I don’t know many dead people. Those I met convinced me I’m not missing anything. Lots showed me what I didn’t want to do. Being with them made me understand how to have a good life after death. What a tired saying that is. “Life after death.” There must be some other way to put it. There’s “living,” maybe there should be “deading.”
I’m rambling. I rambled a lot when I was living. I do it more now that I’m dead. Now that I’m deading. There’s so much time to fill, you see. Think of all the busy things the living do. They eat, there’s school or work, they sleep. These take up time. These help the living stay tethered to time. These are things that were stripped from me when I died. So much time to fill and no tether to time anymore. It’s easy to lose track.
Losing track of time is worse than idle hands. To say it’s the Devil’s workshop is only a figure of speech, so relax. Losing track means time passes without notice and all the familiar things blur away. The dead lose their sense of self. Just like the living, the deading get depressed, angry, confused. They start acting stupid, brushing at the veil between the dimensions. Pushing themselves on the living. Terrifying them. It’s hard to come back from that and be all humanlike again.
The veil is gauzy thin. I watch the other world through it. I fantasize I have a tether to time. Familiar people, places and events remind me what it was like to be alive. Whisper light and lovely, the veil is so attractive. I want to touch it, even reach through it and touch my familiar stuff. I move close, too close sometimes. The idea of having an effect on my stuff is crazy cool.

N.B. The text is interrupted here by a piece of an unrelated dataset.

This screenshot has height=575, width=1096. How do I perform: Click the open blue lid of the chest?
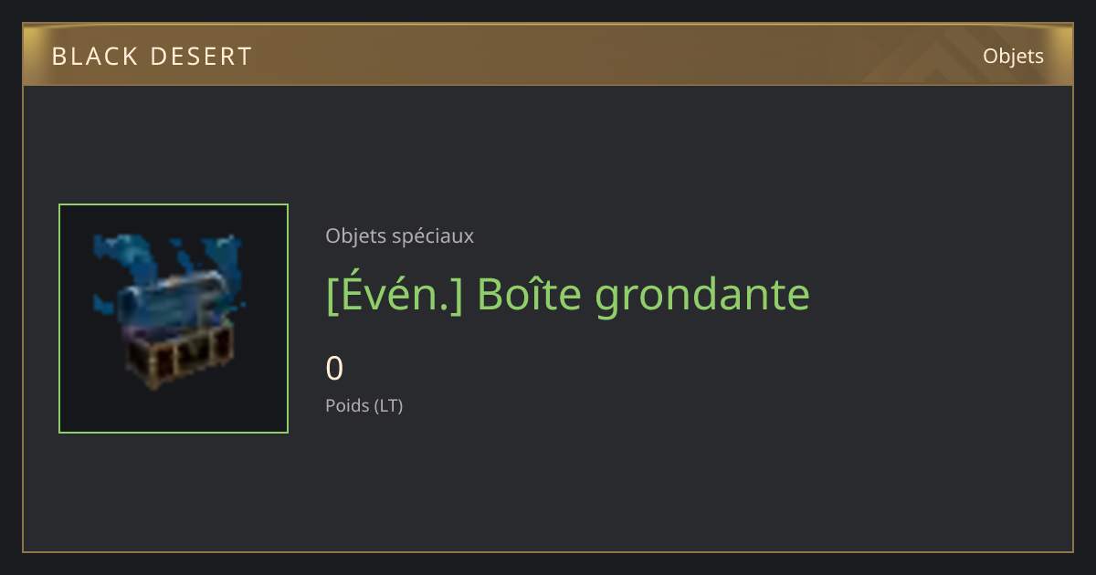click(x=174, y=299)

I miss it, but I’m afraid of scaring the living. I’m afraid I’ll lose myself in the rush, too. I dance away again, but I don’t lose sight of the familiar. My anchor to time and remembering my living self.
The living press against the veil from the other side sometimes. People who die and get saved, go back to living. Curious people, mourning or looking for kicks. Most often it’s just a dreamer. Like a nurse to a confused old patient, I say soothing things to the dreamer. “Yes, I’m here. I’m fine. I love you.” Pretty words. As close to having an effect on the living as I let myself get. No idea who they are, but they always leave the veil peacefully. It’s part of remembering what it’s like to be alive. Remembering that need to know loved ones are okay, even when they’re deading.
Age at death doesn’t much matter. I’ve seen old and young spirits lose track of themselves. They become ugly and mean, lashing out at each other and pushing at the veil. Sometimes they become desperately sad and try to reach through. Either way, I pull in tight and think myself away.
Leaving makes me lose sight of the familiar, though. Time blurs. I grasp hold of something, anything, that can be an anchor. Pets are nice. They can see through the veil. Their eyes are soothing. They make me remember being alive and loving my dog. Good anchor stuff. Good reminders of living for the deading.
Familiar things from life give way to new things as the living change. As the living join the deading, new familiar things take their place. If time blurs too long, all the familiar stuff is gone. There’s no anchor. Rebuilding the pretend tether to time is hard. Giving over the memory of living is the easy way out. I fight hard to remember living. Mom always said I was stubborn.
Don’t be sad, Daddy. She’ll be here soon, too. Hold her in your sights, let her be your familiar anchor. She’ll help you remember what it was like to be alive. Just like she does for me.